## Saved entries
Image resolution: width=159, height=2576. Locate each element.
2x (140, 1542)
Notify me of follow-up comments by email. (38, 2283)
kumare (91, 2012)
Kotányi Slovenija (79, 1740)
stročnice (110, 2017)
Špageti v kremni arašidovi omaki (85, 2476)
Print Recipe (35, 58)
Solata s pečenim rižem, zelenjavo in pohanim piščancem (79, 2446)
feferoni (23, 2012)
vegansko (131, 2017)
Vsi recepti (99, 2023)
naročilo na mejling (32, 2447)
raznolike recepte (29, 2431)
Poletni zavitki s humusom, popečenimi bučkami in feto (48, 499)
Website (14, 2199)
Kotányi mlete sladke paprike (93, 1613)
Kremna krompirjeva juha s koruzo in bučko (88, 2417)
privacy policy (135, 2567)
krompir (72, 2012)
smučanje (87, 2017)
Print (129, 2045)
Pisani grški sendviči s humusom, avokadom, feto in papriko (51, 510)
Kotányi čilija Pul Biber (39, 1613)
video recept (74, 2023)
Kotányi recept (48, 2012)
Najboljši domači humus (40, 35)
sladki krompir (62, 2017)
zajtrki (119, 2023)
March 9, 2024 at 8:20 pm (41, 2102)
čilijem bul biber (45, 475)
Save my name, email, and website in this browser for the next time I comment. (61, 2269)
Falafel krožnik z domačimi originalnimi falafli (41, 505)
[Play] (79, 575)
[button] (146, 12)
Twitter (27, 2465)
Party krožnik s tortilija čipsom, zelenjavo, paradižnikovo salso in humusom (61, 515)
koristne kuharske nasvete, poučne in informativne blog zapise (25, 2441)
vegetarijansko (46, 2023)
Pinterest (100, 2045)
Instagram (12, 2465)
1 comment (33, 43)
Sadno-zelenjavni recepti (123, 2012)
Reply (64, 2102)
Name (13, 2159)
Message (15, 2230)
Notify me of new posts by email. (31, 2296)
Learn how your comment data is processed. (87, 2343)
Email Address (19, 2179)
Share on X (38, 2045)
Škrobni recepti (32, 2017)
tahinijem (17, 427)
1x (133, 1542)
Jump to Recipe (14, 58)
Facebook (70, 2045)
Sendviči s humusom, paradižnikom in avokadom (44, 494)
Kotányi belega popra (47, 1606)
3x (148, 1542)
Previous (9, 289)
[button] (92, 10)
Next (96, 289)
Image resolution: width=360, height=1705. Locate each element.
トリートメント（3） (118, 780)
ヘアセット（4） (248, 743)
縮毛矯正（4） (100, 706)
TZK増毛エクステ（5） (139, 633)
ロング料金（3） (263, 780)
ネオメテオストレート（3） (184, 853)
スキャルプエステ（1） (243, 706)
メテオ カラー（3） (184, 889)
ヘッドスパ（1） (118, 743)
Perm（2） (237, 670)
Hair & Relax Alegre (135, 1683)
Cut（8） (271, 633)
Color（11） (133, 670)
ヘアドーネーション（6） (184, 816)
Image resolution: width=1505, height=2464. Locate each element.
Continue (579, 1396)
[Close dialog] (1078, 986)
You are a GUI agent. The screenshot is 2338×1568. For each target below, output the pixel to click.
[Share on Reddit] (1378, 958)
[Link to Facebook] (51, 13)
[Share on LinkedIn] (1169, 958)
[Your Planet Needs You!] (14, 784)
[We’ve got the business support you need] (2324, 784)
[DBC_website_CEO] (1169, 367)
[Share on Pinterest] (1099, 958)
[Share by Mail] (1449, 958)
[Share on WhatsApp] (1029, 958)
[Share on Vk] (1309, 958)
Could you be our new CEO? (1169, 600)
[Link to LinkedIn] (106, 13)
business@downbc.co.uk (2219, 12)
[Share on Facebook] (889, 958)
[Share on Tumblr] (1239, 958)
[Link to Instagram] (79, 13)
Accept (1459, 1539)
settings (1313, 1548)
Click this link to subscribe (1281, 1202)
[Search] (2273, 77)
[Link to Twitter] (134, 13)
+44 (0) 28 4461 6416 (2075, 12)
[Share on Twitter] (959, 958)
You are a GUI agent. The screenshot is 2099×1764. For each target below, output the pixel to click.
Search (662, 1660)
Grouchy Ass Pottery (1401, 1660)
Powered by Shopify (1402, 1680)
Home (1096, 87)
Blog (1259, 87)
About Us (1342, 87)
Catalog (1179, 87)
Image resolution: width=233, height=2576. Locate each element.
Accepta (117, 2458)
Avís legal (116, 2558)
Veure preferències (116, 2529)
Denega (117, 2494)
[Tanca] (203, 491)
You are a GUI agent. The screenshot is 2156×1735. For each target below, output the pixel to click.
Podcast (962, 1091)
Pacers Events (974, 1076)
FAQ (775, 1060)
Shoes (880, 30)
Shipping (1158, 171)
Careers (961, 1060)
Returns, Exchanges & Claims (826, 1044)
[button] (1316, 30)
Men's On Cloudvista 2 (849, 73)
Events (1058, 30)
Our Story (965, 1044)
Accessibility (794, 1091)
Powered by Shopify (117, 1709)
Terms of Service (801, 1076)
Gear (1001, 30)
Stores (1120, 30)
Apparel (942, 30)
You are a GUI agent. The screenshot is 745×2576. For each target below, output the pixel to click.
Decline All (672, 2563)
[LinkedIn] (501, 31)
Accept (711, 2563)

## DESCRIPTION OF THE TASK
From the data above, output only the lines between the line containing "čilijem bul biber (45, 475)" and the line containing "vegetarijansko (46, 2023)", inclusive, exactly as written.

## RESPONSE AREA
čilijem bul biber (45, 475)
Save my name, email, and website in this browser for the next time I comment. (61, 2269)
Falafel krožnik z domačimi originalnimi falafli (41, 505)
[Play] (79, 575)
[button] (146, 12)
Twitter (27, 2465)
Party krožnik s tortilija čipsom, zelenjavo, paradižnikovo salso in humusom (61, 515)
koristne kuharske nasvete, poučne in informativne blog zapise (25, 2441)
vegetarijansko (46, 2023)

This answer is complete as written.